Soil exchangeable Ca was significantly affected by the systems of cacao management at all depths (Table 7). Exchangeable Mg only was influenced by the systems of management at 0-20cm depth and 40-60cm depth, while the exchangeable K and exchangeable (Al+H) was influenced by the systems of management at all depths. The soil exchangeable K, Ca and Mg were affected significantly by the years of experiment (Table 7). In ITAS after the burn exchangeable Mg increased significantly while Ca and K decreased slightly but not significantly, however, exchangeable (Al+H) decreased significantly (Fig 6). An increase of the concentration of available basic cations after the burn was reported by Alegre et al. [81] in the same region as the experiment. Another reason may be due to the accumulation of ashes rich in oxides and carbonates of basic ions [47, 71, 82]. In both systems, the highest concentrations of exchangeable K and Mg were observed in the surface soil layers (Table 7). This is a reflection of the high SOM presence in surface soil layer. Mineralization and immobilization of soil SOM in the surface soil has high amounts of extractable and exchangeable of N, P, K and micronutrients.
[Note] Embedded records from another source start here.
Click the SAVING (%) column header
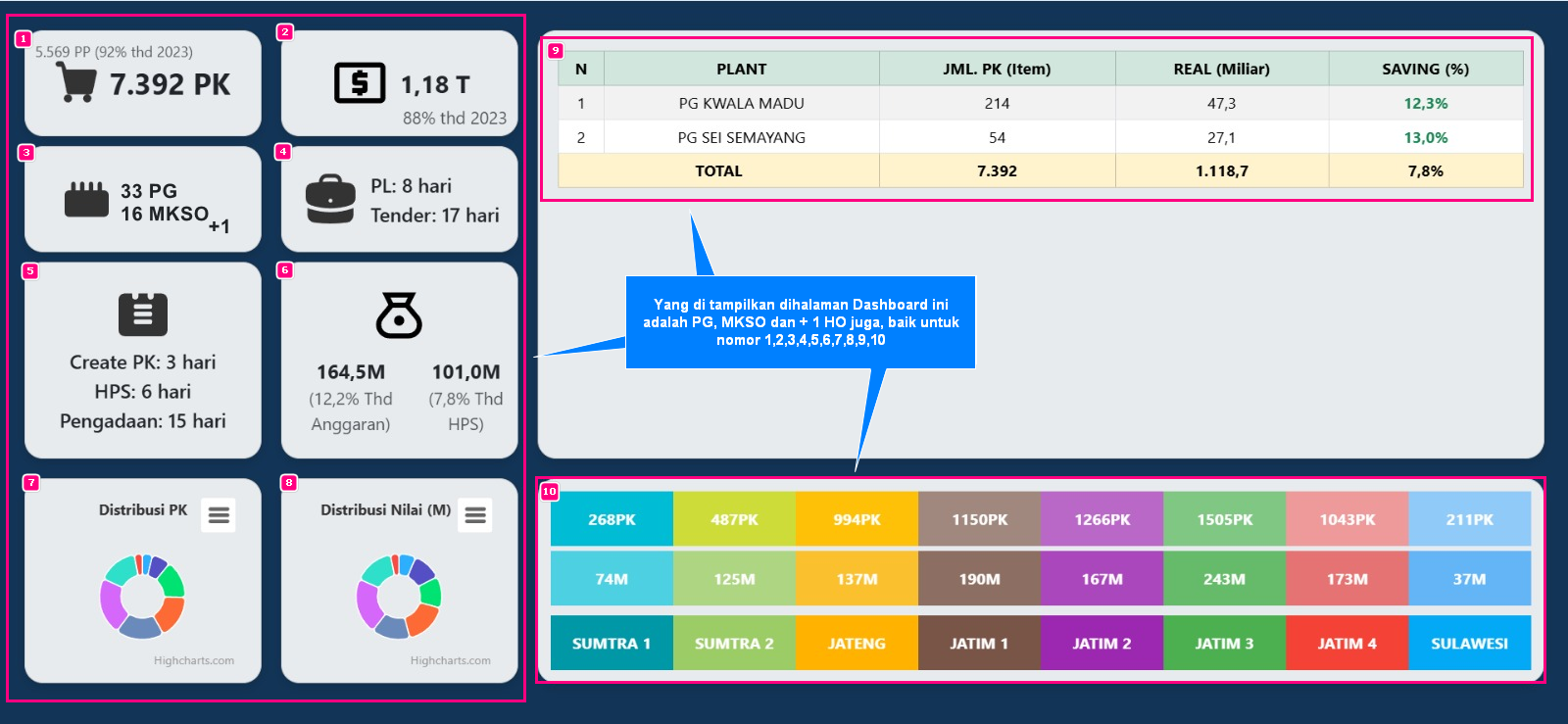coord(1425,69)
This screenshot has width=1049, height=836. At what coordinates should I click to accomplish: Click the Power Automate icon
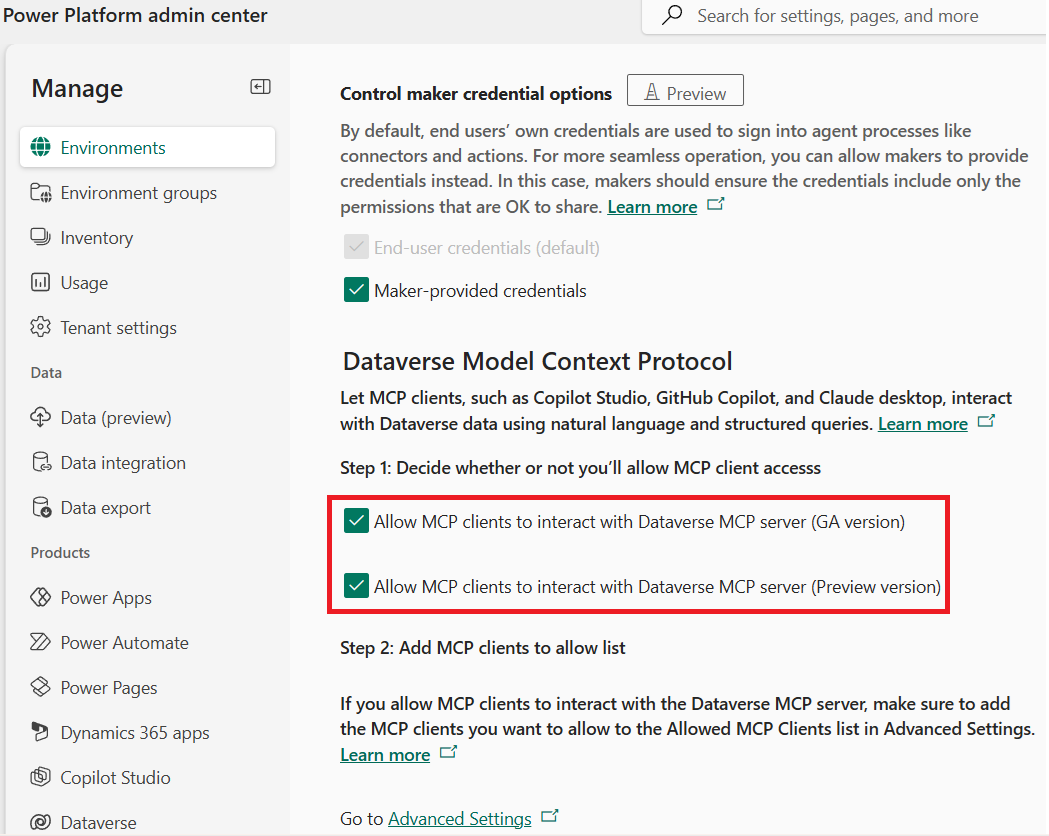pyautogui.click(x=41, y=643)
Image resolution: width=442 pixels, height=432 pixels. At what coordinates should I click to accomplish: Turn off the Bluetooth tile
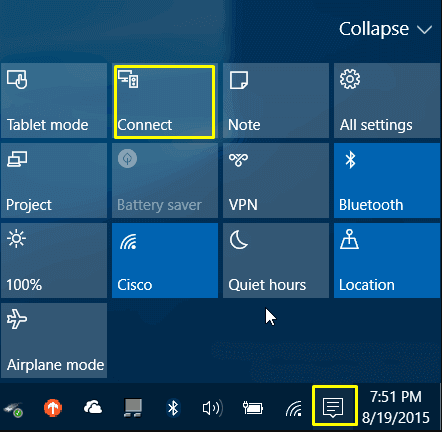387,181
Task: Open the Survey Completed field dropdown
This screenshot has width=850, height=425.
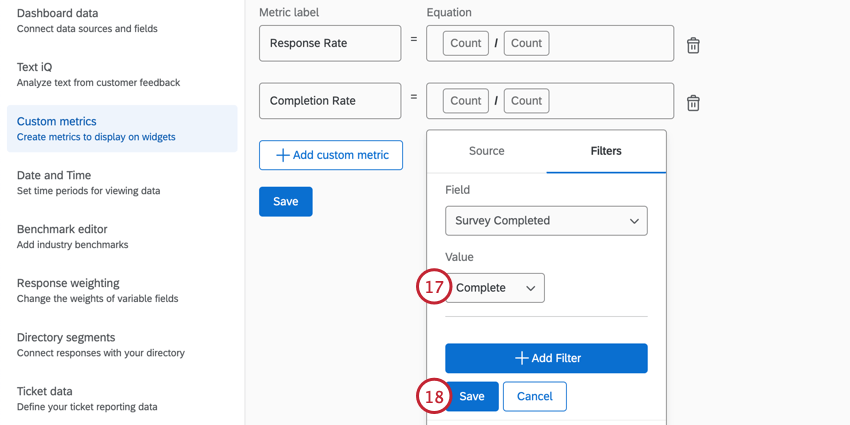Action: pos(546,221)
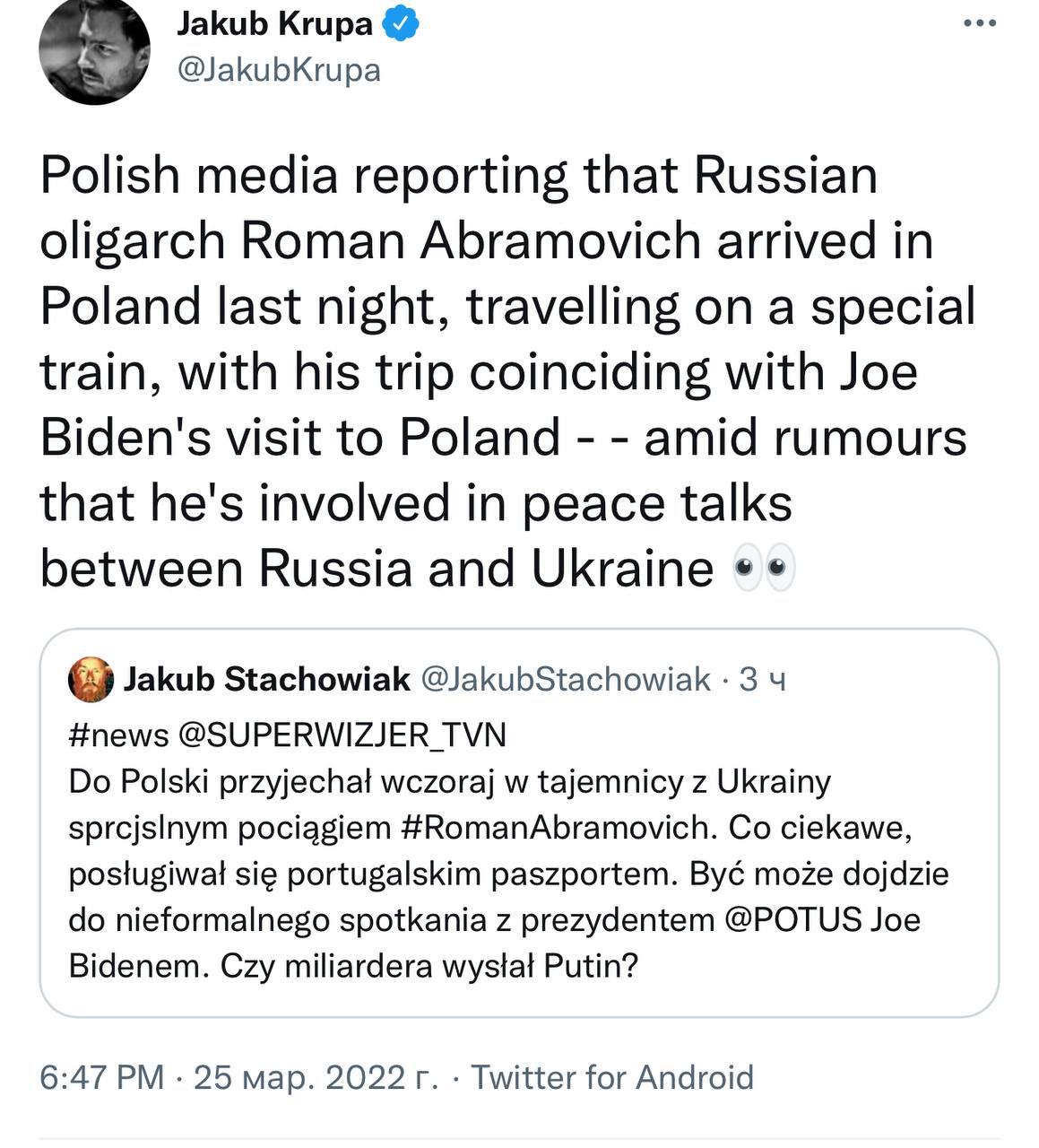The image size is (1039, 1148).
Task: Click the main tweet text about Abramovich
Action: point(502,371)

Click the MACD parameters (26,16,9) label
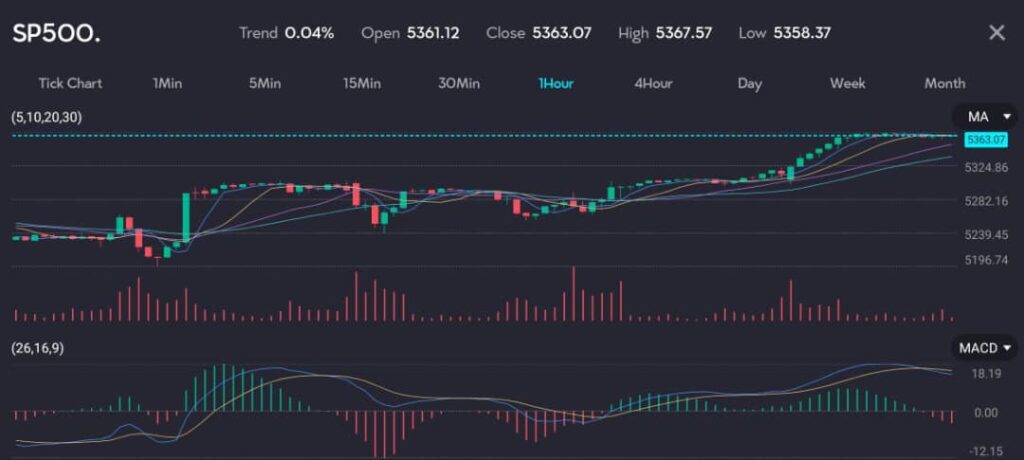[40, 348]
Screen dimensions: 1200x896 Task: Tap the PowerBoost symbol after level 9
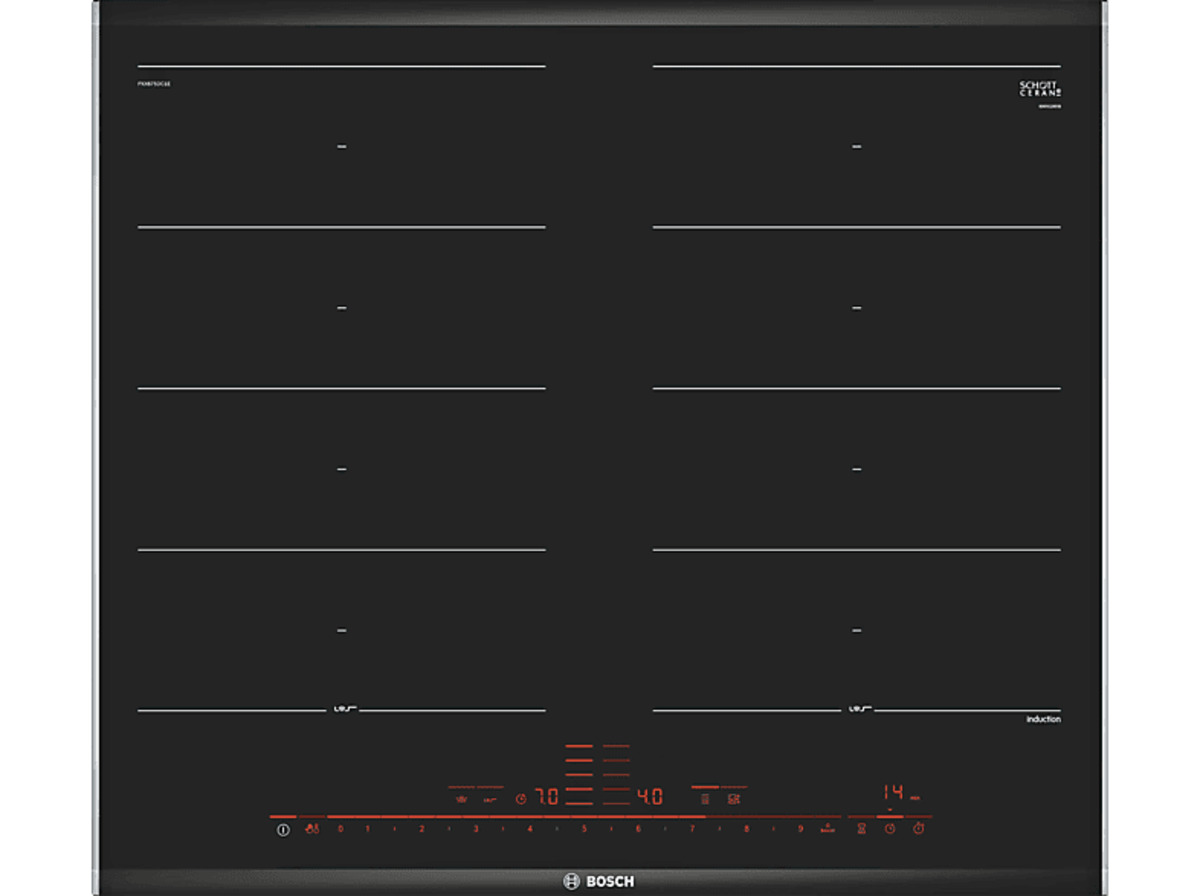(827, 829)
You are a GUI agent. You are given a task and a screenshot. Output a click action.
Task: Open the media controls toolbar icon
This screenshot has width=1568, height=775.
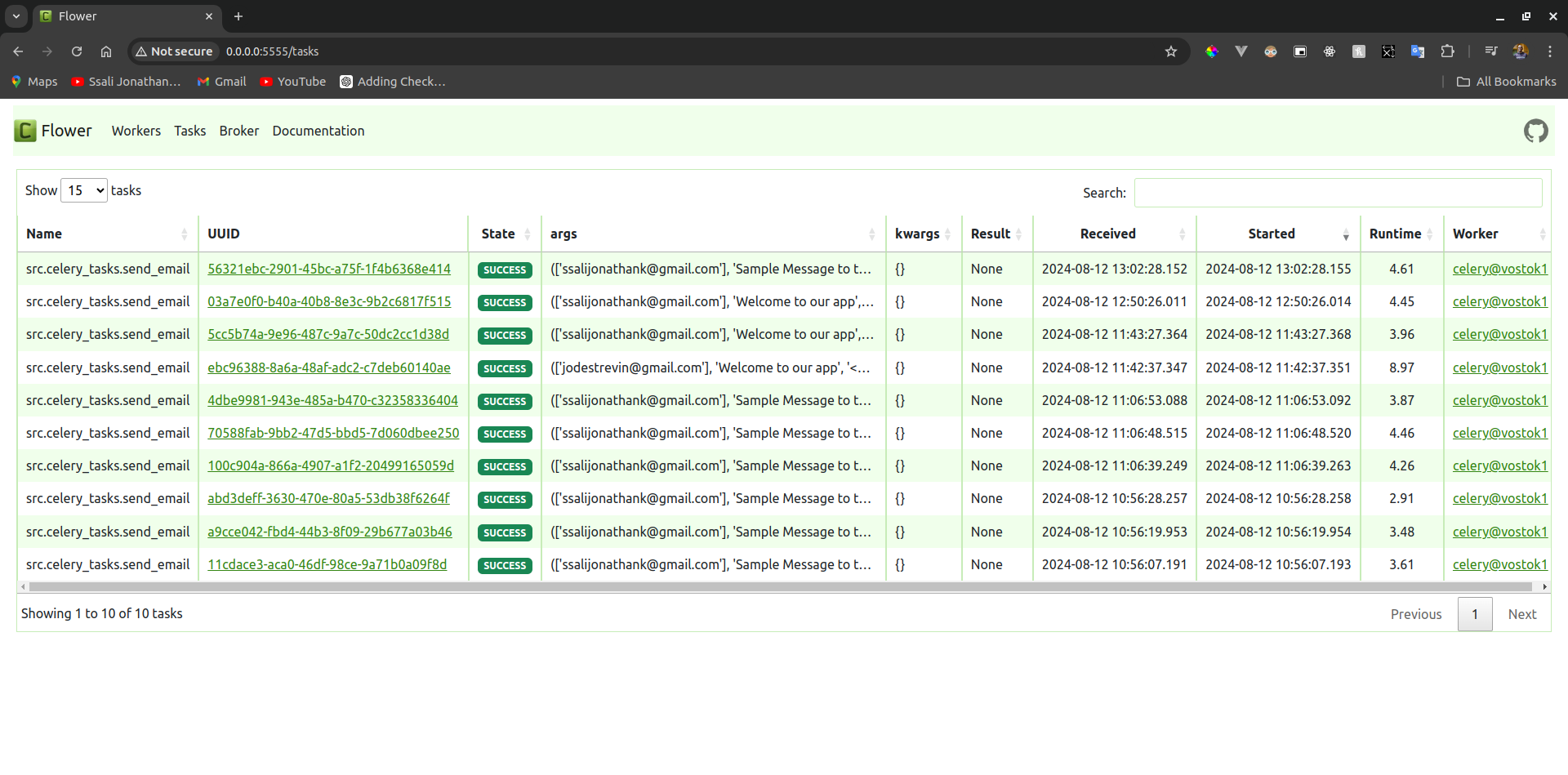click(1490, 51)
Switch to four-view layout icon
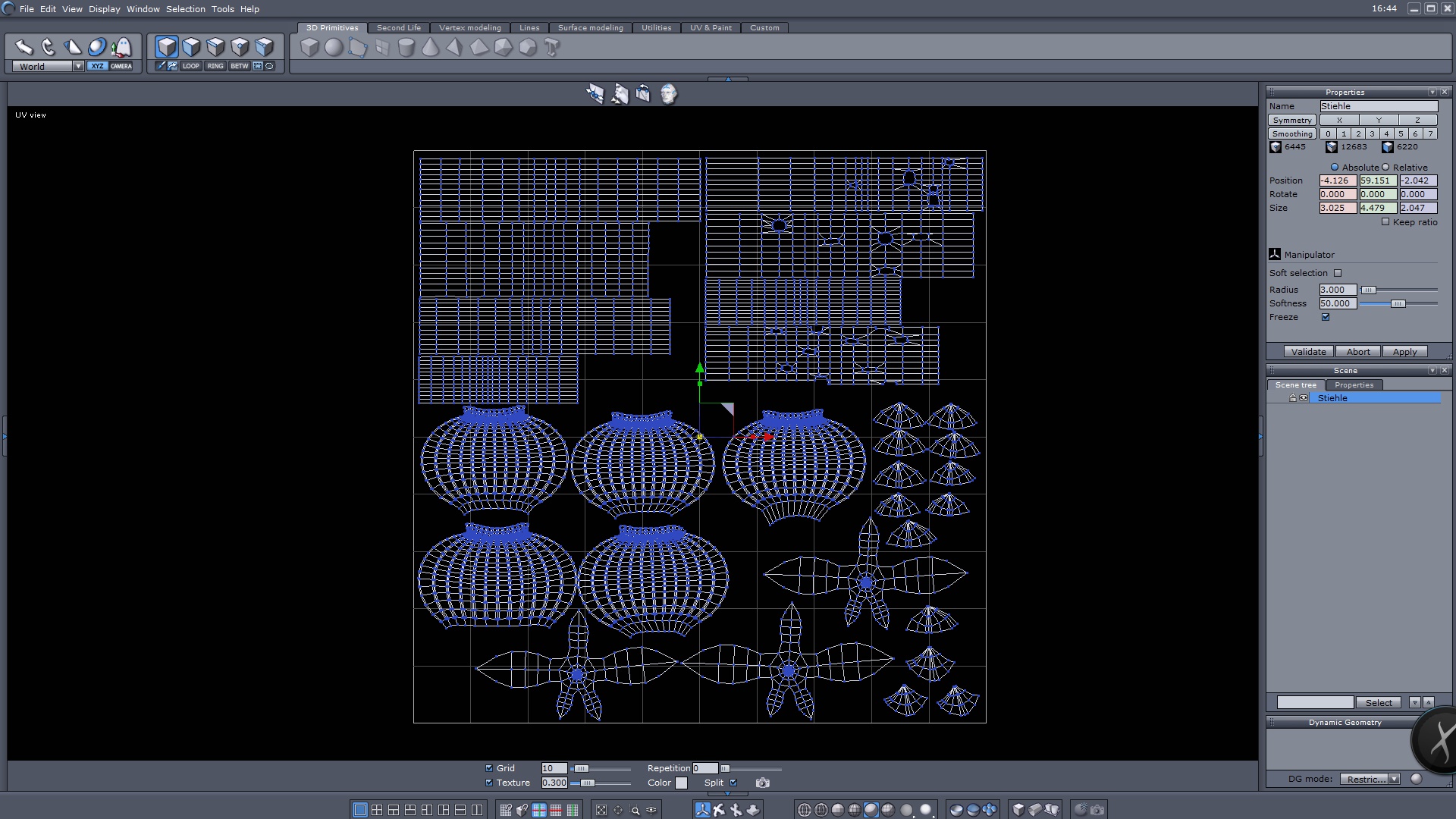 coord(377,810)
Soil Organic Matter combined with other soil chemical, physical and environmental factors, which are important in the stability SOM, provides higher availability of nutrients to plant [67].

Exchangeable Al+H

Soils under the SF system were medium to strongly acidic in reaction (Table 1). In this regard, at all the years of assessment in both systems, there were attributably higher concentrations of exchangeable Al+H in the soil at the pH range between 5.25 and 5.86. At deeper soil depths, the systems of management significantly affected the exchangeable Al+H with ITAS being higher than INAS and the concentrations increased with increasing soil depths (Table 7). The soil under management conditions in accordance with the balance of the ecosystem has better features than one under conventional management [83]. A study carried out by Theodoro et al. [83] found that soils with high organic matter had higher pH and higher availability of Ca, Mg, K, P and Zn and a drop in exchangeable aluminum.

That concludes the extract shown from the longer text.